- **Problem to work on**:
Format every line of the records below as a Markdown table with the columns "No." and "Line," numbering the rows and skipping blank lines. Leave out the pictures.

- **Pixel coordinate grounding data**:

▽

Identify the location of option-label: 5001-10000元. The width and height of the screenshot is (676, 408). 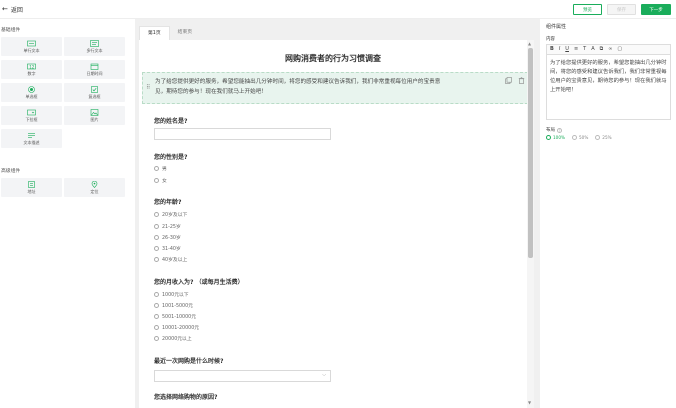
(179, 318).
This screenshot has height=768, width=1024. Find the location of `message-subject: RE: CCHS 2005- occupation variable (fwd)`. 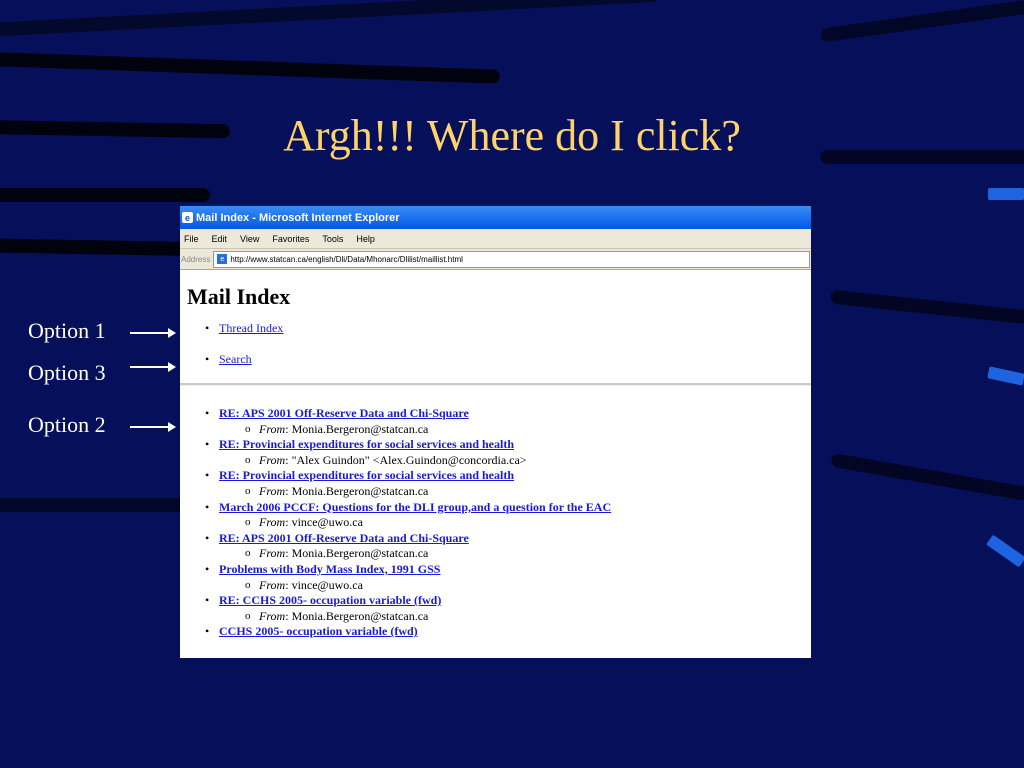

message-subject: RE: CCHS 2005- occupation variable (fwd) is located at coordinates (499, 601).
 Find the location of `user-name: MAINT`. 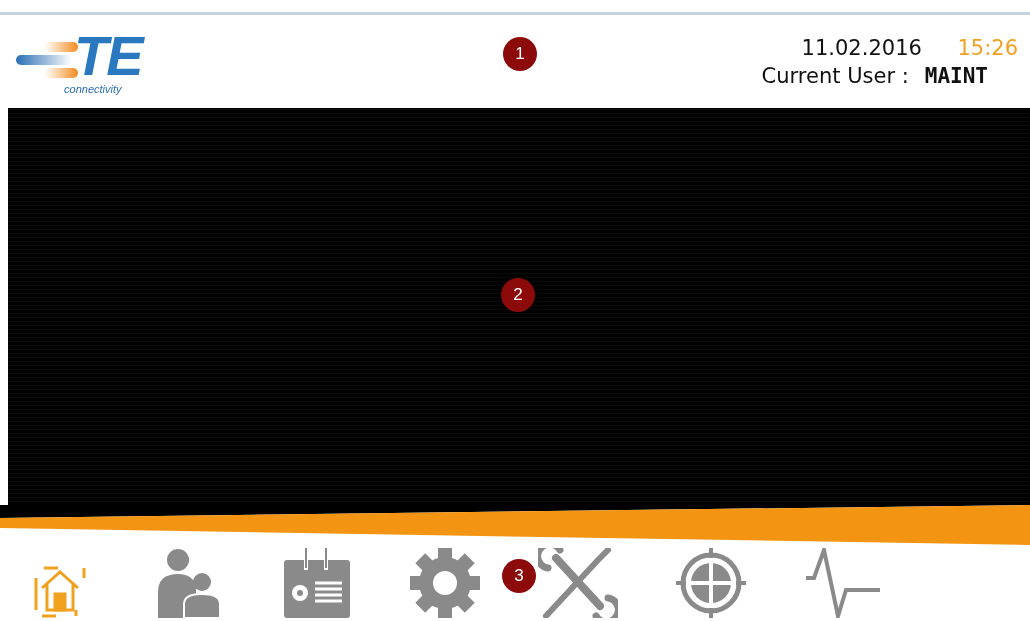

user-name: MAINT is located at coordinates (956, 76).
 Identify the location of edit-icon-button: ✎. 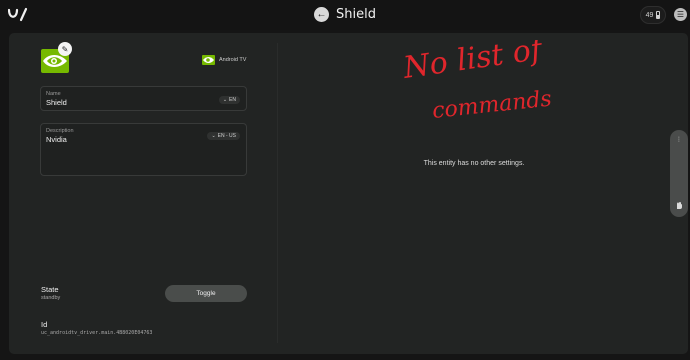
(65, 49).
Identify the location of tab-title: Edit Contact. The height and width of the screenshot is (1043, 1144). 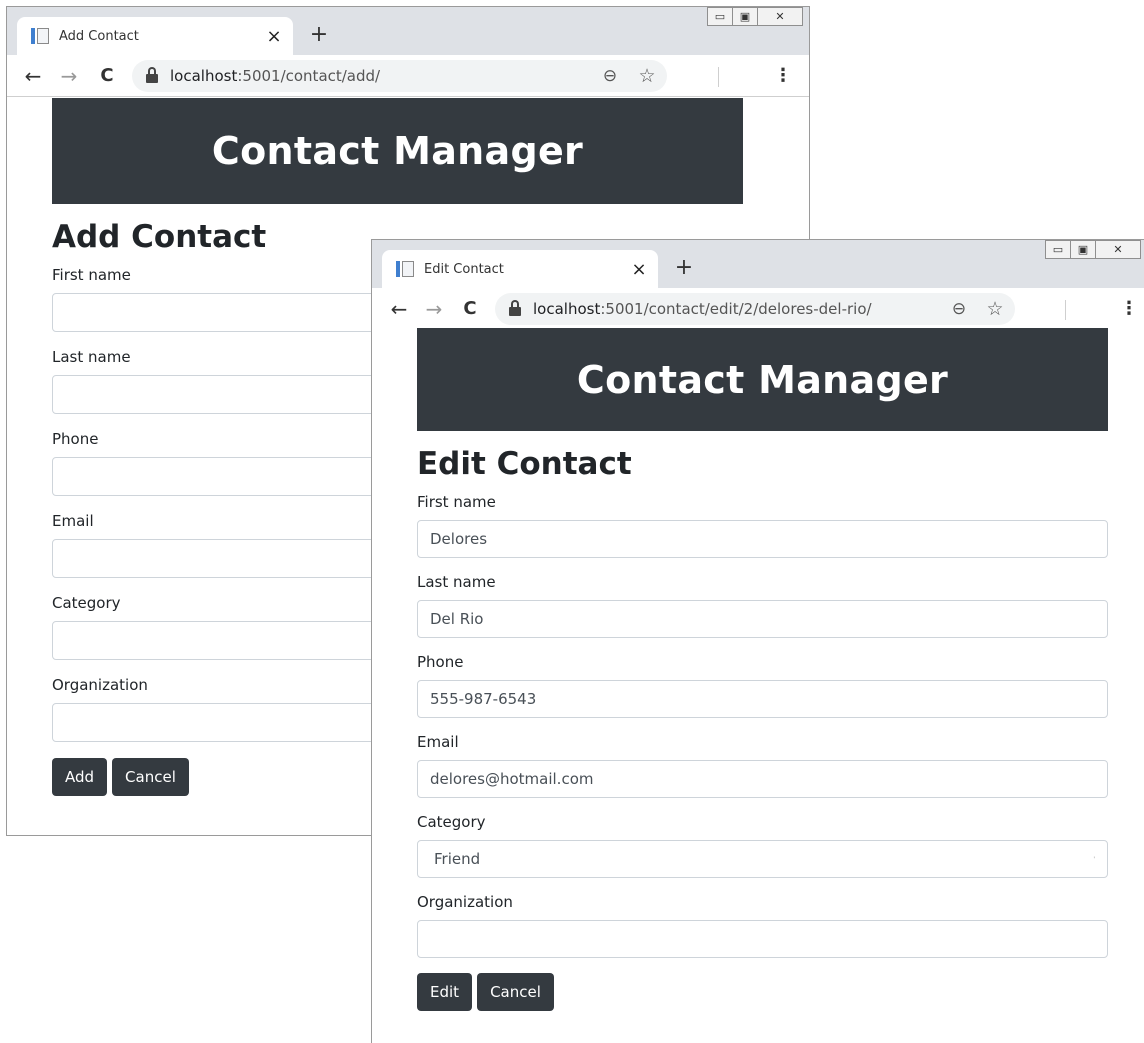
(464, 269).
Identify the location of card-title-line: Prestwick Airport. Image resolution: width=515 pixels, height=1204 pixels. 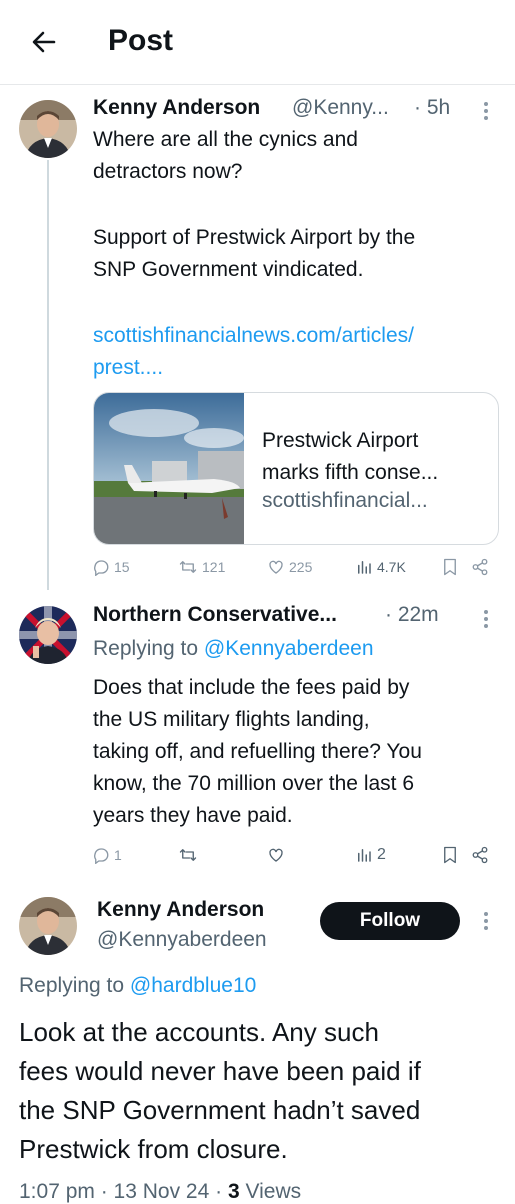
(340, 440).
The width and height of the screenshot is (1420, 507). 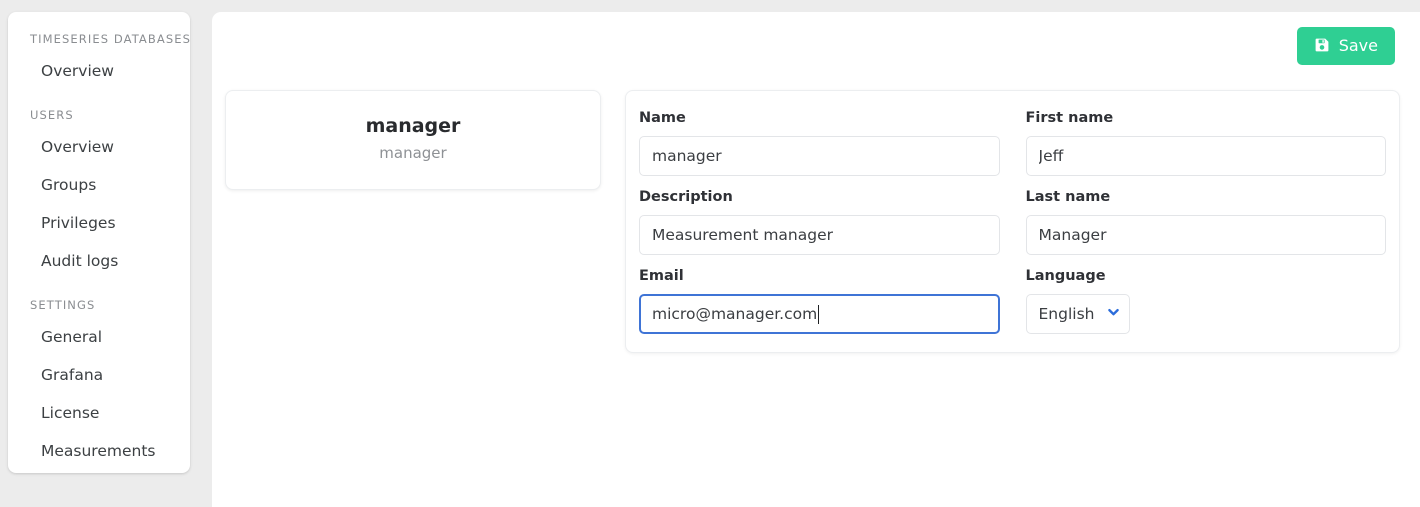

△

- **Exercise answer**:
| No. | Line |
|---|---|
| 1 | Identify the location of option-label: 5001-10000元. The width and height of the screenshot is (676, 408).  |
| 2 | (179, 318). |
| 3 | This screenshot has height=768, width=1024. Find the location of `message-subject: RE: CCHS 2005- occupation variable (fwd)`.  |
| 4 | message-subject: RE: CCHS 2005- occupation variable (fwd) is located at coordinates (499, 601). |
| 5 |  Find the location of `user-name: MAINT`.  |
| 6 | user-name: MAINT is located at coordinates (956, 76). |
| 7 |  Identify the location of edit-icon-button: ✎.  |
| 8 | (65, 49). |
| 9 | Identify the location of tab-title: Edit Contact. The height and width of the screenshot is (1043, 1144).  |
| 10 | (464, 269). |
| 11 | Identify the location of card-title-line: Prestwick Airport. Image resolution: width=515 pixels, height=1204 pixels.  |
| 12 | (340, 440). |
| 13 | The width and height of the screenshot is (1420, 507).  |